Professor Longhair The “Real King of Rock & Roll”

Okay, children, sit up and pay attention. It’s music history time.

There are many who claim the title of the “King of Rock & Roll.” Carl Perkins, Elvis, Little Richard, but for those who really know the score, the “Real King of Rock & Roll” was Henry Roeland Byrd, more universally known as “Professor Longhair.”

Born December 19, 1918 in Bogalusa, Louisiana. You can hear the Fess’s piano influence in such piano players as Fats Domino, Little Richard, Doctor John, James Booker, Ann Rabson (Saffire, the Uppity Blues Women) and, of course, Marcia Ball who you’ve seen here previously. When Paul McCartney had his 40th birthday party aboard the Queen Mary his musical entertainment for the evening was provided by Professor Longhair. When asked to do a documentary about the Fess and play with him Allen Toussaint, noted songwriter (Java, Southern Nights among many) and no mean ivory tickler in his own right said, “Oh, I couldn’t possibly do that…when the Fess plays the only thing I can do is listen.”

Albert Goldman, Elvis’s biographer, said that “Professor Longhair gave Elvis Presley his blue suede shoes voice and the arrangements gave producer Sam Phillips the sound.”

It was one of Fess’s songs that gave the world-famous music club located on the corner of Napoleon and Tchoupitoulas Streets its name…Tipitina’s.

I spent many nights there completely entranced by his music and always tried to stand as close to the stage as possible to watch his hands in action. A good friend of mine, Curtis Arsenault, aka Coco Robicheaux, who lived upstairs from me, was one of the doormen at Tip’s and would often let me slip in for free. On the night of January 29th, 1980, my girlfriend at the time and I were driving past the club. I said that Curtis was on the door and asked if she’d like to stop in and catch a set. “No,” she said, “I’m exhausted. Let’s just go home and go to bed.” That night after his gig Henry Roeland Byrd went home and on the morning of January 30th died in his sleep. He was given a New Orleans Jazz Funeral in February on what turned out to be the coldest day of 1980.

My friend Curtis told me he was going to do a bronze bust of the Fess in his honor. Curtis was a good artist and cartoonist, but I had no idea that he was capable of doing a bronze sculpture. He did as you can see below.

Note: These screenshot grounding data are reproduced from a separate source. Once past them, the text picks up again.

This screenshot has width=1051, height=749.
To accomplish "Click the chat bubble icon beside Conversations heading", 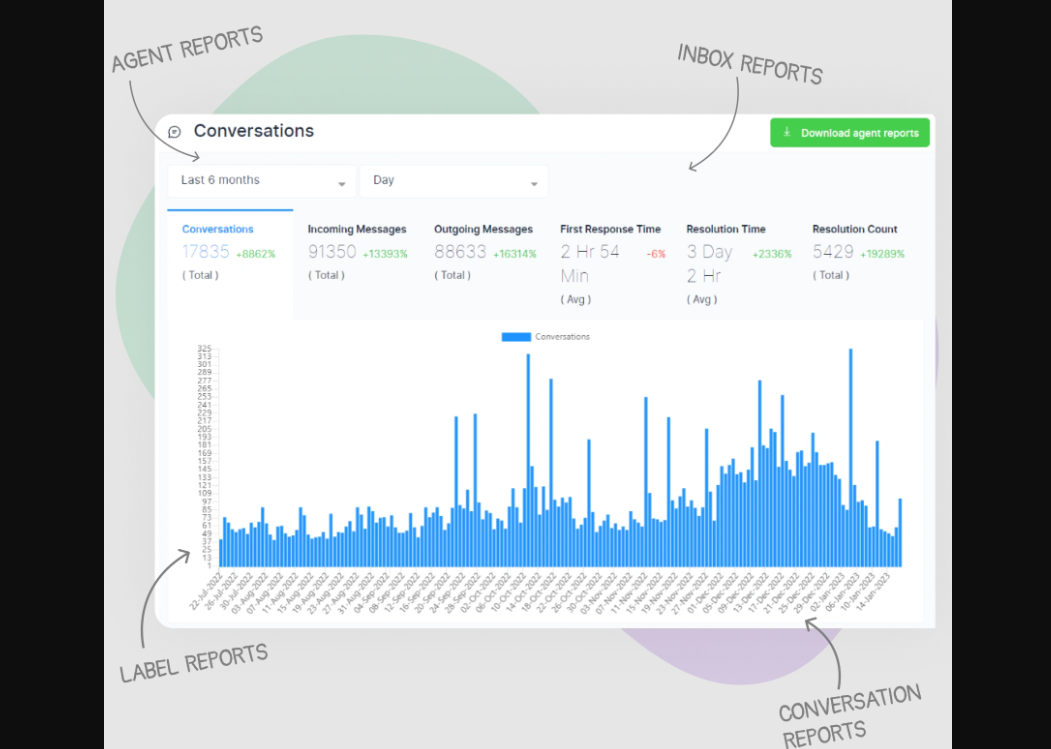I will click(x=175, y=132).
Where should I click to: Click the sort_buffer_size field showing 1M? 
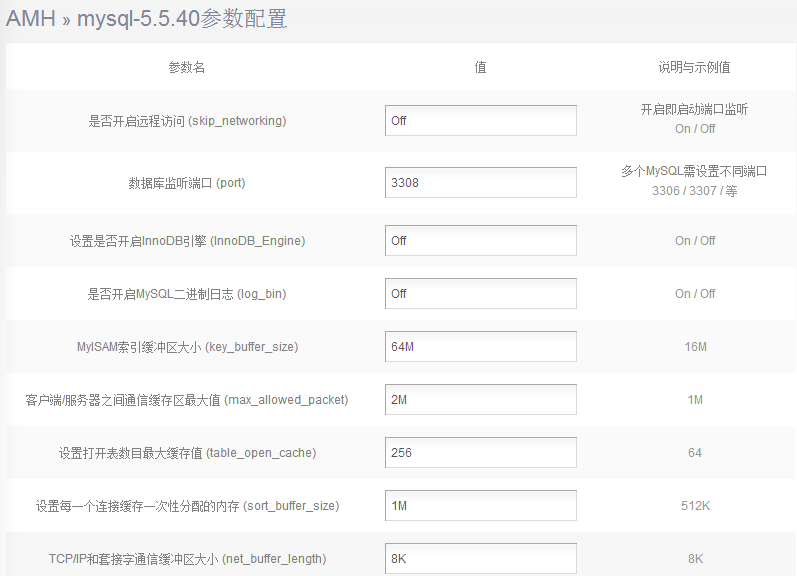480,506
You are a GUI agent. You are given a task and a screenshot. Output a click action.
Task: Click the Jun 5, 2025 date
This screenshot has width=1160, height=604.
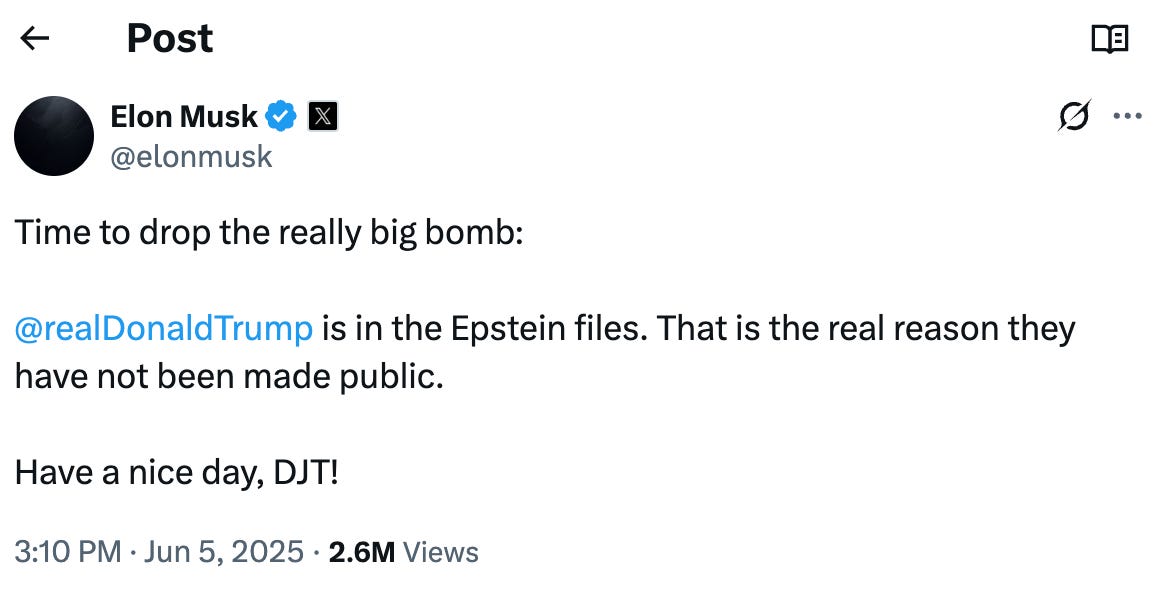coord(224,552)
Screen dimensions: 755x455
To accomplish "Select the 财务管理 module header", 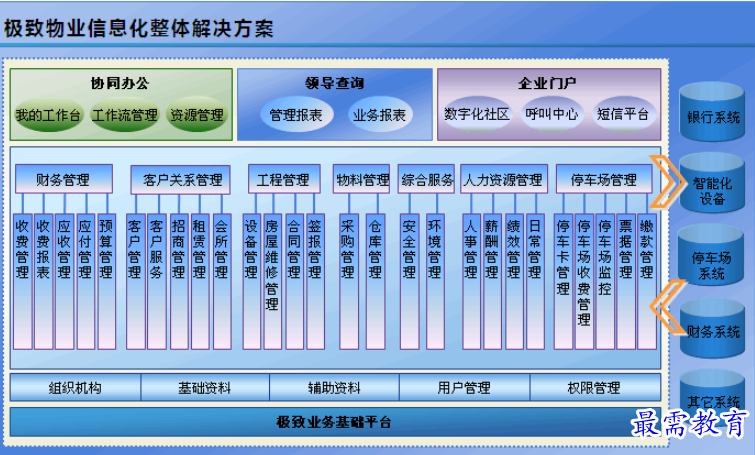I will pyautogui.click(x=64, y=180).
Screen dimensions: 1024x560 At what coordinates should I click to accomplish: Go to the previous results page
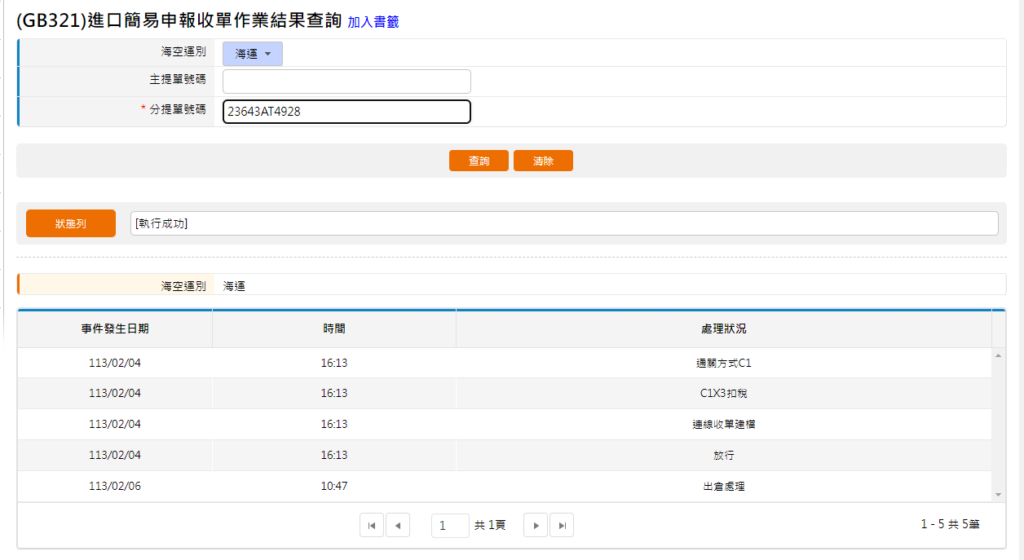pos(398,525)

There is a small park kitty-corner to Tip’s and the original plan was to rename the park after the Fess and mount the bust there, but doo-doo transpires, as they say, and it never happened, so for the next two years the Fess served as the door stop of Curtis’s apartment. Happily it now sits just inside the entrance of Tipitina’s.

Here, then, is the Fess, himself, playing his song, Tipitina…..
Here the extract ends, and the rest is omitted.